#### 任务要求 A:
把记录里含有“panel”这个词的每一行都列出来。

Machine Learning with the Experts: School Budgets 学习笔记

DrivenData: Machine Learning Course

Peter Bull | DataCamp , 这个哥们教的,应该很强。

Introducing the challenge | Python


What category of problem is this? | Python

Reinforcement Learning, because the model is learning from the data through a system of rewards and punishments.

Exploring the data | Python


Looking at the datatypes | Python

pandas里面,category会以numeric的方式记录string变量。 使用.astype('category')来实现。 但是.astype只对series有用。

get_dummy(df, ...)一直都是要加df的。 prefix_sep = '_'表达了新变量的形式。

\(\lambda\) function, one line code. 加上apply(...,axis = 0)就可以批量操作变量了。

Exploring datatypes in pandas | Python

In [1]: df.dtypes
Function                   object
Use                        object
Sharing                    object
Reporting                  object
dtype: object
In [2]: df.dtypes.value_counts()
object     23
float64     2
dtype: int64


Encode the labels as categorical variables | Python

.dtypesdf.info() 更加精准。

# Define the lambda function: categorize_label
categorize_label = lambda x: x.astype('category')

# Convert df[LABELS] to a categorical type
df[LABELS] = df[LABELS].apply(categorize_label, axis = 0)

# Print the converted dtypes


In [1]: LABELS
In [4]: print(df[LABELS].dtypes)

#### 任务要求 B:
上面这篇学校预算机器学习课程笔记写到一半就停了，从停下的地方接着往下写。

#### 记录:
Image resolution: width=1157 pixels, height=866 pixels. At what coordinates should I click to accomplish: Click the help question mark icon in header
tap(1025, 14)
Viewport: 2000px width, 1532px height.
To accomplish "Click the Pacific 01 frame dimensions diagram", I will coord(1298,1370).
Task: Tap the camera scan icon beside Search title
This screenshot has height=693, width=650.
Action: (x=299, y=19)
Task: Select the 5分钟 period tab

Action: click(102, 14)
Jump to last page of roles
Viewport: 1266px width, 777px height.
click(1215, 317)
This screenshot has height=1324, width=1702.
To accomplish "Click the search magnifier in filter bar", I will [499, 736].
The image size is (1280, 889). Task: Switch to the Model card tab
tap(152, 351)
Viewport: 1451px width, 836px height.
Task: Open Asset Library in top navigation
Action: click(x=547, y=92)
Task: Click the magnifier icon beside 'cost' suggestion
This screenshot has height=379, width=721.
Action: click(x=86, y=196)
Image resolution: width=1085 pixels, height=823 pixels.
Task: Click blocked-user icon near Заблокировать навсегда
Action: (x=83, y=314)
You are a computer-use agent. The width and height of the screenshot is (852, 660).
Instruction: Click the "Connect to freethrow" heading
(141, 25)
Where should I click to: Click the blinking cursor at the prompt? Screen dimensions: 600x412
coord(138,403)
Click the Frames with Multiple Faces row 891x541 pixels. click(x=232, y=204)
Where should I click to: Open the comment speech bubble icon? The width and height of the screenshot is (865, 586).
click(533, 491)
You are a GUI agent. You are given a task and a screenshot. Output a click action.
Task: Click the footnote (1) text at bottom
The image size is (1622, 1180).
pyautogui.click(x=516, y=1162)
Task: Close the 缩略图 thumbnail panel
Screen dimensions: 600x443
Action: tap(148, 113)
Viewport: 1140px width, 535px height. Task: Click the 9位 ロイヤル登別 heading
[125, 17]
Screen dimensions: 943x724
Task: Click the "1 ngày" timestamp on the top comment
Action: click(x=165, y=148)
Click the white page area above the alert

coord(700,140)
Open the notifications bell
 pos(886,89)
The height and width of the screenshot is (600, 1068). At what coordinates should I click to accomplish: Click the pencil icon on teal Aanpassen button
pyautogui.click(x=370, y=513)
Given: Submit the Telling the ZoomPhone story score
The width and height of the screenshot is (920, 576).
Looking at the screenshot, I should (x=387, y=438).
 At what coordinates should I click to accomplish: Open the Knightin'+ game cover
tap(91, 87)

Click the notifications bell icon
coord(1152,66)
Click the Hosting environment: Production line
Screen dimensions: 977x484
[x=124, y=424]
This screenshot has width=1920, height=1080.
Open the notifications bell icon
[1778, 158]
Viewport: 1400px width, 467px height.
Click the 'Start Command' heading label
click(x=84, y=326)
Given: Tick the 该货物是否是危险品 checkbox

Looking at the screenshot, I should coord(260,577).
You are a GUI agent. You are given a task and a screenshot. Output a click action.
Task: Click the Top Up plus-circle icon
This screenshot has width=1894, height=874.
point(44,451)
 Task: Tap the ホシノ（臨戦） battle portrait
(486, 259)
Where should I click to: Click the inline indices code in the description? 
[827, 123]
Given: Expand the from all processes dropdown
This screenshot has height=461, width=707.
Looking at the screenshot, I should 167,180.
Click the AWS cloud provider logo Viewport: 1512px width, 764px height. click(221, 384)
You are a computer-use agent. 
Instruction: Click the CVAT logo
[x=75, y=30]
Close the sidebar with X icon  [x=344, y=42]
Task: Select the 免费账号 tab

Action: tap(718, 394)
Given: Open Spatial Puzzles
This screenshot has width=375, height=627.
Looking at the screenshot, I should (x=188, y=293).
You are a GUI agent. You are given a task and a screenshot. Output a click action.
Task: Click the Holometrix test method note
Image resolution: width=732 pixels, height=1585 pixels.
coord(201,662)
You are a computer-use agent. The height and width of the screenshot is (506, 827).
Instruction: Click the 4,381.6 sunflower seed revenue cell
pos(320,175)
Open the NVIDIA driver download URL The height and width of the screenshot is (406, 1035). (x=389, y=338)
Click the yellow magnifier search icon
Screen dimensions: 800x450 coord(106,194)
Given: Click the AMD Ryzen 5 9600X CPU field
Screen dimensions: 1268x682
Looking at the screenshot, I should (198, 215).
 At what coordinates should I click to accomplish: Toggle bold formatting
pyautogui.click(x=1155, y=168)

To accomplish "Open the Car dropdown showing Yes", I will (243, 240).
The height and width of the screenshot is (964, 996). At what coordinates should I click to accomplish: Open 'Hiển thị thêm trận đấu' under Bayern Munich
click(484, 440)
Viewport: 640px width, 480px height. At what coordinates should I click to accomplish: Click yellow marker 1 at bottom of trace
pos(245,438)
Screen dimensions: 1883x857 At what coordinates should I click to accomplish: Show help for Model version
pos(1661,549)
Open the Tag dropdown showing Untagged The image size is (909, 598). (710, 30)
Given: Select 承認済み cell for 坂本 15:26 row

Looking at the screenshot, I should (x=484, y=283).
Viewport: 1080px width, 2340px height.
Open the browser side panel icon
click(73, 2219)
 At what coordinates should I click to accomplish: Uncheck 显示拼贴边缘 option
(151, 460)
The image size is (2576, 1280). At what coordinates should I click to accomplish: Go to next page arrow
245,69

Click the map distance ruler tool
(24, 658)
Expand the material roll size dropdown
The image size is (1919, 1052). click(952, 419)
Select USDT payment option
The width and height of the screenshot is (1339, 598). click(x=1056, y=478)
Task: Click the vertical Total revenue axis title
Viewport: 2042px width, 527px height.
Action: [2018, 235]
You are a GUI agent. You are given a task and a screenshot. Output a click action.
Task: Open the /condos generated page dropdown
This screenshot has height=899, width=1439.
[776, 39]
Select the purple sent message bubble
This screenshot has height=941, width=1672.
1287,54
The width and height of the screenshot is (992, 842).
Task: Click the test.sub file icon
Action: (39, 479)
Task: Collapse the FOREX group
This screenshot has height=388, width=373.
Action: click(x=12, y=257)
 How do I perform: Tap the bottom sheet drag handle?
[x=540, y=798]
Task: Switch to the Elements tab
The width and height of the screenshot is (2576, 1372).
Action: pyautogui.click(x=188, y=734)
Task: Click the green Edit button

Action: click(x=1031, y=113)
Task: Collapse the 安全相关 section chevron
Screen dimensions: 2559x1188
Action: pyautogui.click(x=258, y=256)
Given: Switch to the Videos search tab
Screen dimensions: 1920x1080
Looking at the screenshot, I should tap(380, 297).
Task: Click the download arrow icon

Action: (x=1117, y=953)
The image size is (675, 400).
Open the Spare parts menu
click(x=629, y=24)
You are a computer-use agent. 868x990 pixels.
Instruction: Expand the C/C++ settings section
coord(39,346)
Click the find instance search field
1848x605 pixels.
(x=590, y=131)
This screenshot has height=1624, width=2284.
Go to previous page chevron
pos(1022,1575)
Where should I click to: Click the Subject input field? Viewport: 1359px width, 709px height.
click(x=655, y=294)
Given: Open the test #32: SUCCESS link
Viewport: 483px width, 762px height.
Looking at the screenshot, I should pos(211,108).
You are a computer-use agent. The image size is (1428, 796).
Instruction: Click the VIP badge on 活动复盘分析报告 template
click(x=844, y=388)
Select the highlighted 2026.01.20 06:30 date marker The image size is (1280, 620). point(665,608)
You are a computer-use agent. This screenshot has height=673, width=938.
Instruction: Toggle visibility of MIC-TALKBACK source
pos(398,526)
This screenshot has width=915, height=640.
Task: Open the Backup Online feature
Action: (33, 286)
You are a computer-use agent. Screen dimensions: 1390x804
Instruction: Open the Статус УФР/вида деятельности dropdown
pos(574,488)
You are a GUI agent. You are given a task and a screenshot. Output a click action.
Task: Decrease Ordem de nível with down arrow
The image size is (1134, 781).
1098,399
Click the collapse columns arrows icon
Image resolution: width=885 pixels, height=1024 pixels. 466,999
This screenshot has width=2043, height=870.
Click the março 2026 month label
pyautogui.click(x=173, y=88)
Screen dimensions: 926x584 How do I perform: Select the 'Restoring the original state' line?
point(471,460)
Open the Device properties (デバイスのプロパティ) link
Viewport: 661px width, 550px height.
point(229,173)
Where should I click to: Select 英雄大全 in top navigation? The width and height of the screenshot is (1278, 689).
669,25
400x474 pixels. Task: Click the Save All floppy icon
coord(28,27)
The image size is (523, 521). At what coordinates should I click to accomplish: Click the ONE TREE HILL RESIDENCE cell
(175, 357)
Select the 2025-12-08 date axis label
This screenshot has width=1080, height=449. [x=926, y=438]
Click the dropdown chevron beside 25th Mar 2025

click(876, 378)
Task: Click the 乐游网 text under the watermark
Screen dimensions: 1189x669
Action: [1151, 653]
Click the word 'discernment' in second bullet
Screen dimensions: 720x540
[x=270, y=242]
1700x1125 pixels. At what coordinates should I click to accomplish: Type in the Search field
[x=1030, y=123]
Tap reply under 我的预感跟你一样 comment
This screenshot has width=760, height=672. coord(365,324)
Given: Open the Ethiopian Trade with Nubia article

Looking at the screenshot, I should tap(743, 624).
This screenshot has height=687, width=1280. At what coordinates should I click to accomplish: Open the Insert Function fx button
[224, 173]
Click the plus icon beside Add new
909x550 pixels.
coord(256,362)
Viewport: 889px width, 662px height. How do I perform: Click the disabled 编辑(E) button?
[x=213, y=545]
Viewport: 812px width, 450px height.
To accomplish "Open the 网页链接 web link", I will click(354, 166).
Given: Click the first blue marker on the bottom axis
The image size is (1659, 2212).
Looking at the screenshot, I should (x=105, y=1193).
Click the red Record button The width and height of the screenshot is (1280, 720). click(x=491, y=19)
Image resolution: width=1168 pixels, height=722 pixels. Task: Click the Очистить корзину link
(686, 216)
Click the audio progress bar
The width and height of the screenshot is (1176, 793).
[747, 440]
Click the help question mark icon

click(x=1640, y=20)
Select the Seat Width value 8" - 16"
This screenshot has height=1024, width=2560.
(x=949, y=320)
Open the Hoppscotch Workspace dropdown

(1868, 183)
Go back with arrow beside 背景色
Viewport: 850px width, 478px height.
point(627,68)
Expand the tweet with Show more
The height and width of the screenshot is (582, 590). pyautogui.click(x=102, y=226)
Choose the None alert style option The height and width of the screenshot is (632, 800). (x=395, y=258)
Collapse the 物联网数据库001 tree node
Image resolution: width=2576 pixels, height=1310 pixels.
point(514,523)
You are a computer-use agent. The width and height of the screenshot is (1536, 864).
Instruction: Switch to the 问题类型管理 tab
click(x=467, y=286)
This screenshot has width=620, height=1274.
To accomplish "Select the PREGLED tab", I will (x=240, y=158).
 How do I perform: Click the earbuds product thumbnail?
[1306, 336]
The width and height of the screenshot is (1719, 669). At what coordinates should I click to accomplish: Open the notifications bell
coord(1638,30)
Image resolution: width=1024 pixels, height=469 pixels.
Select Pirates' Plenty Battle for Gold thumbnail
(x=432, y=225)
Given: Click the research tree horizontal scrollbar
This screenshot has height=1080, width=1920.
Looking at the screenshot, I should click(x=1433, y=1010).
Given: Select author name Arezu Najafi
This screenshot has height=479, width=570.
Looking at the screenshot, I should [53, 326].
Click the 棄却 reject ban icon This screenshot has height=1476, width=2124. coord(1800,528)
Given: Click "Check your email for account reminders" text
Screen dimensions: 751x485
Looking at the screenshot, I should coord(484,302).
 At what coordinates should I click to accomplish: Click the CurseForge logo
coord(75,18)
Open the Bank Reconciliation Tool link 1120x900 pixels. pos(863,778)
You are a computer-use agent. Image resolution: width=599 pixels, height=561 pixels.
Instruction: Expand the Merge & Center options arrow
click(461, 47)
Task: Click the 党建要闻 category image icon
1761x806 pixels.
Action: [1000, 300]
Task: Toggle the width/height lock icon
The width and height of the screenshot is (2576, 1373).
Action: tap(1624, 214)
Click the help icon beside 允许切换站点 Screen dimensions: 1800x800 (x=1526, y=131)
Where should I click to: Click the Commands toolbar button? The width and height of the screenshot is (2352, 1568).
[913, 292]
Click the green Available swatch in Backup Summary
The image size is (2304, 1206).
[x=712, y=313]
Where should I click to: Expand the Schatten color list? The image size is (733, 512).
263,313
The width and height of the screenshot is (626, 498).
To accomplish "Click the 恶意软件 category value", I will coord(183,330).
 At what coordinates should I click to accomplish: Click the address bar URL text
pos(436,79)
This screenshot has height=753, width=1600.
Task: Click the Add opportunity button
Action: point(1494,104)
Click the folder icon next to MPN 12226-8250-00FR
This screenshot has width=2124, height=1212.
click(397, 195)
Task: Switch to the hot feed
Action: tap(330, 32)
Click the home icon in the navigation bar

#### 回答 A:
Task: Close the 缩略图 thumbnail panel
Open the browser side panel icon

#### 回答 B:
Function            category
Use                 category
Sharing             category
Reporting           category
Student_Type        category
Position_Type       category
Object_Type         category
Pre_K               category
Operating_Status    category
dtype: object

Counting unique labels | Python

# Import matplotlib.pyplot
import matplotlib.pyplot as plt

# Calculate number of unique values for each label: num_unique_labels
num_unique_labels = df[LABELS].apply(pd.Series.nunique, axis = 0)

# Plot number of unique values for each label
num_unique_labels.plot(kind = 'bar')

# Label the axes
plt.ylabel('Number of unique values')

# Display the plot


How do we measure success? | Python

详解sklearn中logloss的计算过程 - ybdesire的专栏 - CSDN博客


\[logloss = -\frac{1}{N}\sum_{i=1}^Ny_i \log p_i + (1-y_i)\log(1-p_i)\]



\[logloss = -\frac{1}{N}\log e^{\sum_{i=1}^Ny_i \log p_i + (1-y_i)\log(1-p_i)}\]

\[\begin{alignat}{2} logloss & = -\frac{1}{N}\log e^{\sum_{i=1}^Ny_i \log p_i + (1-y_i)\log(1-p_i)} \\ & = -\frac{1}{N}\log \prod_{i=1}^N e^{y_i \log p_i} + e^{(1-y_i)\log(1-p_i)} \\ & = -\frac{1}{N}\log \prod_{i=1}^N p_i^{y_i} + (1-p_i)^{1-y_i} \\ \end{alignat}\]


假设\(y_i = 1, \hat y_i = 0, p_o = 0.5\)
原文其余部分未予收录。